Update the entries below by replacing every occurrence of "Instruction" with "Command", leaving all other text unchanged.

==== Supplied data ====

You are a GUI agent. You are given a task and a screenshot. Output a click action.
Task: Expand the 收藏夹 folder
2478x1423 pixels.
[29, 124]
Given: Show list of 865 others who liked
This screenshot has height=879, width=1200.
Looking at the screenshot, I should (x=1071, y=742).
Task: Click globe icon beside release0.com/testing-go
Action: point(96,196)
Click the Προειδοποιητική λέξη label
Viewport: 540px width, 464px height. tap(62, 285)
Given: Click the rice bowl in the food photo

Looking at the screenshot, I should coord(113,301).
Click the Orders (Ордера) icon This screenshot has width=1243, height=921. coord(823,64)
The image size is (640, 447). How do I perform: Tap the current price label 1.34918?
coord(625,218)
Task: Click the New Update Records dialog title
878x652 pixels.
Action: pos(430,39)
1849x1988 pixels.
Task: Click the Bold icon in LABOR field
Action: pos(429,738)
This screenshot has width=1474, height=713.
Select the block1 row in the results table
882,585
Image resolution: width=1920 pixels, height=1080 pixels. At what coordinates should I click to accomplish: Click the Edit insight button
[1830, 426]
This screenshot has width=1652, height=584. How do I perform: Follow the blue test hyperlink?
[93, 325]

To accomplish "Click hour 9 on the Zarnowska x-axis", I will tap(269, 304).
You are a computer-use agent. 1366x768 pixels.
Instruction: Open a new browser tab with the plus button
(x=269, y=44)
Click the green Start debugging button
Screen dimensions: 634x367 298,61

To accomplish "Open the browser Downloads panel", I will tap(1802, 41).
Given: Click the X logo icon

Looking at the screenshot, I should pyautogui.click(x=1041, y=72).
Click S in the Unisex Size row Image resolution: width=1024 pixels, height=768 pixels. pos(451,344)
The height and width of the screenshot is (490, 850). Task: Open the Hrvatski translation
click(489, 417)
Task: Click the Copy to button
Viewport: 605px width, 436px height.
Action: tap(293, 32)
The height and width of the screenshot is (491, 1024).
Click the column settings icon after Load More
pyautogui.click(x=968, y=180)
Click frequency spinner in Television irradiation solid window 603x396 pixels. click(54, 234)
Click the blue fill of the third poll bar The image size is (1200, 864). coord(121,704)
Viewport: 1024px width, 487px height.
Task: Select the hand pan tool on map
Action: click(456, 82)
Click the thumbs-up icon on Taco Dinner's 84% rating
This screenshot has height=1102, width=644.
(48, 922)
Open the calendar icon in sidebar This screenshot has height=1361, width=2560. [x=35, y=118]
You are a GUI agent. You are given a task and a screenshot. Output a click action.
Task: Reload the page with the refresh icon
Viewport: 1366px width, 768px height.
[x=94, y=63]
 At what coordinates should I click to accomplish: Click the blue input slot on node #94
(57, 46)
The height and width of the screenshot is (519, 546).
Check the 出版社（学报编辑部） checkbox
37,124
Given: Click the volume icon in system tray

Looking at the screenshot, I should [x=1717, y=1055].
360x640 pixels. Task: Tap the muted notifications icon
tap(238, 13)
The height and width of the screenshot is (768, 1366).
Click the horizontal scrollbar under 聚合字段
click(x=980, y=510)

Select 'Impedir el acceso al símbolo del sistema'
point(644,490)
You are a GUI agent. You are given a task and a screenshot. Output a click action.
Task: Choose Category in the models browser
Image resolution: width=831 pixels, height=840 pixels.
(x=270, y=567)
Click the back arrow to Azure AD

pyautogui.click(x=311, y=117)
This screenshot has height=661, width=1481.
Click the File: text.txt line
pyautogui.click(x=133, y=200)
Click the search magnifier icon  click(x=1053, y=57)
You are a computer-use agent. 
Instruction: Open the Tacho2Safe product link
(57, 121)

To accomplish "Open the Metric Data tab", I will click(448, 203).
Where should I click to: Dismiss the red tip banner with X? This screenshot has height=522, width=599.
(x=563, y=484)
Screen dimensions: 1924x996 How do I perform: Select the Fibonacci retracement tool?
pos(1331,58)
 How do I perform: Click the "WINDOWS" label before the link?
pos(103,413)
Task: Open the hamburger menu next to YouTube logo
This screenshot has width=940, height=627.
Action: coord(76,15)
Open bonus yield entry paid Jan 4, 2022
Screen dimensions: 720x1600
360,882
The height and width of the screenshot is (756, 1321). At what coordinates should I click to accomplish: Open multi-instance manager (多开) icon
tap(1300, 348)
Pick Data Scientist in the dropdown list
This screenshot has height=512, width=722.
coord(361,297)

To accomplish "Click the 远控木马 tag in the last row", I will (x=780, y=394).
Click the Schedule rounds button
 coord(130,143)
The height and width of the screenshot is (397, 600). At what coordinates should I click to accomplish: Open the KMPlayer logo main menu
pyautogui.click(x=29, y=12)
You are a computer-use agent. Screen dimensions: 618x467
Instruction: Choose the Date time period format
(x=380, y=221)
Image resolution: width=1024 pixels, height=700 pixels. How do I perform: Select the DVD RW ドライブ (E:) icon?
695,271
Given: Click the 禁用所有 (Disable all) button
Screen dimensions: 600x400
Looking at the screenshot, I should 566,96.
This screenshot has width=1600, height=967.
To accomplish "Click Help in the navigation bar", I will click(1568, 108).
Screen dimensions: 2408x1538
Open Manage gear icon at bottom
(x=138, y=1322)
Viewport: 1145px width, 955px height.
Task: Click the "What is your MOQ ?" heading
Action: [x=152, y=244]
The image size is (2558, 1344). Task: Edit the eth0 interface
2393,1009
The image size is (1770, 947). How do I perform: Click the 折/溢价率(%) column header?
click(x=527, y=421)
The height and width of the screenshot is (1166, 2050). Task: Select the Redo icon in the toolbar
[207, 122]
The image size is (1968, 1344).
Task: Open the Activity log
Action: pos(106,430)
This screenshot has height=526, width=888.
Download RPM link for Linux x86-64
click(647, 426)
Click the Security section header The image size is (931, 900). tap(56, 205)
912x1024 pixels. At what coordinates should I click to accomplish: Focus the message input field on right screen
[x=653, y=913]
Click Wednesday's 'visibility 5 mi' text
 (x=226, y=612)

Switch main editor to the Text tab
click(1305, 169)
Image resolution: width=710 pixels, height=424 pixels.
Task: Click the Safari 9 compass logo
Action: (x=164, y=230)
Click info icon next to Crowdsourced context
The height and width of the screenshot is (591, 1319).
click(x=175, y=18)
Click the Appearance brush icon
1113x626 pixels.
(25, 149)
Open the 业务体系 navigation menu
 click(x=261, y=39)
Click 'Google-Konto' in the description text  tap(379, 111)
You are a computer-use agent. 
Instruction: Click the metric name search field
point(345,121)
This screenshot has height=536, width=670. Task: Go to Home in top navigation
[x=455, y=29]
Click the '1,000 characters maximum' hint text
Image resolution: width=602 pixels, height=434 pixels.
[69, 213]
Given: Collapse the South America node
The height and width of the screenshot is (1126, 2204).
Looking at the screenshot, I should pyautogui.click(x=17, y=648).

====

** Solution **
You are a GUI agent. You are given a task and a screenshot. Output a click action.
Task: Expand the 收藏夹 folder
2478x1423 pixels.
[29, 124]
Given: Show list of 865 others who liked
This screenshot has height=879, width=1200.
Looking at the screenshot, I should (x=1071, y=742).
Task: Click globe icon beside release0.com/testing-go
Action: point(96,196)
Click the Προειδοποιητική λέξη label
Viewport: 540px width, 464px height. tap(62, 285)
Given: Click the rice bowl in the food photo

Looking at the screenshot, I should coord(113,301).
Click the Orders (Ордера) icon This screenshot has width=1243, height=921. coord(823,64)
The image size is (640, 447). How do I perform: Tap the current price label 1.34918?
coord(625,218)
Task: Click the New Update Records dialog title
878x652 pixels.
Action: pos(430,39)
1849x1988 pixels.
Task: Click the Bold icon in LABOR field
Action: pos(429,738)
This screenshot has width=1474, height=713.
Select the block1 row in the results table
882,585
Image resolution: width=1920 pixels, height=1080 pixels. At what coordinates should I click to accomplish: Click the Edit insight button
[1830, 426]
This screenshot has width=1652, height=584. How do I perform: Follow the blue test hyperlink?
[93, 325]

To accomplish "Click hour 9 on the Zarnowska x-axis", I will tap(269, 304).
You are a computer-use agent. 1366x768 pixels.
Command: Open a new browser tab with the plus button
(x=269, y=44)
Click the green Start debugging button
Screen dimensions: 634x367 298,61

To accomplish "Open the browser Downloads panel", I will tap(1802, 41).
Given: Click the X logo icon

Looking at the screenshot, I should pyautogui.click(x=1041, y=72).
Click S in the Unisex Size row Image resolution: width=1024 pixels, height=768 pixels. pos(451,344)
The height and width of the screenshot is (490, 850). Task: Open the Hrvatski translation
click(489, 417)
Task: Click the Copy to button
Viewport: 605px width, 436px height.
Action: tap(293, 32)
The height and width of the screenshot is (491, 1024).
Click the column settings icon after Load More
pyautogui.click(x=968, y=180)
Click frequency spinner in Television irradiation solid window 603x396 pixels. click(54, 234)
Click the blue fill of the third poll bar The image size is (1200, 864). coord(121,704)
Viewport: 1024px width, 487px height.
Task: Select the hand pan tool on map
Action: click(456, 82)
Click the thumbs-up icon on Taco Dinner's 84% rating
This screenshot has height=1102, width=644.
(48, 922)
Open the calendar icon in sidebar This screenshot has height=1361, width=2560. [x=35, y=118]
You are a GUI agent. You are given a task and a screenshot. Output a click action.
Task: Reload the page with the refresh icon
Viewport: 1366px width, 768px height.
[x=94, y=63]
 At what coordinates should I click to accomplish: Click the blue input slot on node #94
(57, 46)
The height and width of the screenshot is (519, 546).
Check the 出版社（学报编辑部） checkbox
37,124
Given: Click the volume icon in system tray

Looking at the screenshot, I should [x=1717, y=1055].
360x640 pixels. Task: Tap the muted notifications icon
tap(238, 13)
The height and width of the screenshot is (768, 1366).
Click the horizontal scrollbar under 聚合字段
click(x=980, y=510)

Select 'Impedir el acceso al símbolo del sistema'
point(644,490)
You are a GUI agent. You are given a task and a screenshot. Output a click action.
Task: Choose Category in the models browser
Image resolution: width=831 pixels, height=840 pixels.
(x=270, y=567)
Click the back arrow to Azure AD

pyautogui.click(x=311, y=117)
This screenshot has height=661, width=1481.
Click the File: text.txt line
pyautogui.click(x=133, y=200)
Click the search magnifier icon  click(x=1053, y=57)
You are a computer-use agent. 
Command: Open the Tacho2Safe product link
(57, 121)

To accomplish "Open the Metric Data tab", I will click(448, 203).
Where should I click to: Dismiss the red tip banner with X? This screenshot has height=522, width=599.
(x=563, y=484)
Screen dimensions: 1924x996 How do I perform: Select the Fibonacci retracement tool?
pos(1331,58)
 How do I perform: Click the "WINDOWS" label before the link?
pos(103,413)
Task: Open the hamburger menu next to YouTube logo
This screenshot has width=940, height=627.
Action: coord(76,15)
Open bonus yield entry paid Jan 4, 2022
Screen dimensions: 720x1600
360,882
The height and width of the screenshot is (756, 1321). At what coordinates should I click to accomplish: Open multi-instance manager (多开) icon
tap(1300, 348)
Pick Data Scientist in the dropdown list
This screenshot has height=512, width=722.
coord(361,297)

To accomplish "Click the 远控木马 tag in the last row", I will (x=780, y=394).
Click the Schedule rounds button
 coord(130,143)
The height and width of the screenshot is (397, 600). At what coordinates should I click to accomplish: Open the KMPlayer logo main menu
pyautogui.click(x=29, y=12)
You are a computer-use agent. Screen dimensions: 618x467
Command: Choose the Date time period format
(x=380, y=221)
Image resolution: width=1024 pixels, height=700 pixels. How do I perform: Select the DVD RW ドライブ (E:) icon?
695,271
Given: Click the 禁用所有 (Disable all) button
Screen dimensions: 600x400
Looking at the screenshot, I should 566,96.
This screenshot has width=1600, height=967.
To accomplish "Click Help in the navigation bar", I will click(1568, 108).
Screen dimensions: 2408x1538
Open Manage gear icon at bottom
(x=138, y=1322)
Viewport: 1145px width, 955px height.
Task: Click the "What is your MOQ ?" heading
Action: [x=152, y=244]
The image size is (2558, 1344). Task: Edit the eth0 interface
2393,1009
The image size is (1770, 947). How do I perform: Click the 折/溢价率(%) column header?
click(x=527, y=421)
The height and width of the screenshot is (1166, 2050). Task: Select the Redo icon in the toolbar
[207, 122]
The image size is (1968, 1344).
Task: Open the Activity log
Action: pos(106,430)
This screenshot has height=526, width=888.
Download RPM link for Linux x86-64
click(647, 426)
Click the Security section header The image size is (931, 900). tap(56, 205)
912x1024 pixels. At what coordinates should I click to accomplish: Focus the message input field on right screen
[x=653, y=913]
Click Wednesday's 'visibility 5 mi' text
 (x=226, y=612)

Switch main editor to the Text tab
click(1305, 169)
Image resolution: width=710 pixels, height=424 pixels.
Task: Click the Safari 9 compass logo
Action: (x=164, y=230)
Click info icon next to Crowdsourced context
The height and width of the screenshot is (591, 1319).
click(x=175, y=18)
Click the Appearance brush icon
1113x626 pixels.
(25, 149)
Open the 业务体系 navigation menu
 click(x=261, y=39)
Click 'Google-Konto' in the description text  tap(379, 111)
You are a computer-use agent. 
Command: Click the metric name search field
point(345,121)
This screenshot has height=536, width=670. Task: Go to Home in top navigation
[x=455, y=29]
Click the '1,000 characters maximum' hint text
Image resolution: width=602 pixels, height=434 pixels.
[69, 213]
Given: Collapse the South America node
The height and width of the screenshot is (1126, 2204).
Looking at the screenshot, I should pyautogui.click(x=17, y=648).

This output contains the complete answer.